This Article is From Oct 19, 2017

'No Aadhaar, No Ration' Is Grim Reality For Many In Jharkhand Village

There have been also suggestions that Santosh Kumari's death 150 km from state capital Ranchi - even if it was due to starvation and not malaria as claimed by district officials - was an aberration.

District officials had been the first to give themselves a clean chit

Khunti, Jharkhand: Amid outrage over the death of an 11-year-old girl in Jharkhand allegedly after the administration stopped subsidised food for her family, there have been a spate of statements from state capital Ranchi and New Delhi that people could not be denied cheap ration if they did not have the 12-digit Aadhaar number.

There have been also suggestions that Santosh Kumari's death, 150 km from state capital Ranchi - even if it was due to starvation and not malaria as claimed by district officials - was an aberration.
 
jharkhand girl dies of starvation11-year-old Santosh Kumari died due to starvation

On Wednesday, NDTV travelled to another village on the outskirts of the state capital, in Khunti district that was a part of Ranchi district till a decade earlier.

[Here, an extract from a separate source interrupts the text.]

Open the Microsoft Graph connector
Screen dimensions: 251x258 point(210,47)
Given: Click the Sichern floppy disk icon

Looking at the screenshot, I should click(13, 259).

Of the 60 houses in the village, at least 20 per cent have their names struck off the cheap rations list.

Some, because they don't have an Aadhaar card. Others have Aadhaar but complain that they still don't get the subsidised rations for their family.

Like Narade Mundu. He has an Aadhaar but still hasn't been able to get subsidised rations for his family of five.  "When we got to the ration shop, they ask us get our Aadhaar linked. I have submitted our Aadhaar so many times that I am tired of it... but the rations haven't started yet," he told NDTV.

Pitai Runda, 50, has eight people to feed on his monthly income that averages 5,000-6,000. Some in his family get rations, some don't. He blames the computer for it, the device at the ration shop for his misery. "When there was no computer, we would get the rations. But ever since this has come, am not getting ration for the entire family.

His neighbour Mundra Runda, 35, has an Aadhaar but gets ration for only one. "Because of the computer," he complained.

Back in Maoist-affected Simdega district that is home to one of the country's poorest, Santoshi's family too held a ration card which entitles India's poorest to cheaper rice, wheat and sugar under government schemes. It was cancelled this year because it had not been linked with Aadhaar.

"My daughter died begging for rice...For four or five days, no one in the family had eaten," said Santoshi's mother Koyli Devi, who is being treated in hospital.

District officials had been the first to give themselves a clean chit and attributed her death to malaria. But they haven't spoken on the cancelled ration card so far.

In Delhi, Union Food Minister Ram Vilas Paswan told NDTV that no one could have been denied cheap rations for want of Aadhaar. Mr Paswan said he had dispatched a fact-finding team to Jharkhand.

Just a few months back, Mr Paswan had claimed that linking ration cards with Aadhaar had saved the government Rs 14,000 crore by weeding out what he had then called as "bogus ration cards". 

Activists had then countered that not all the ration cards weeded out were "bogus".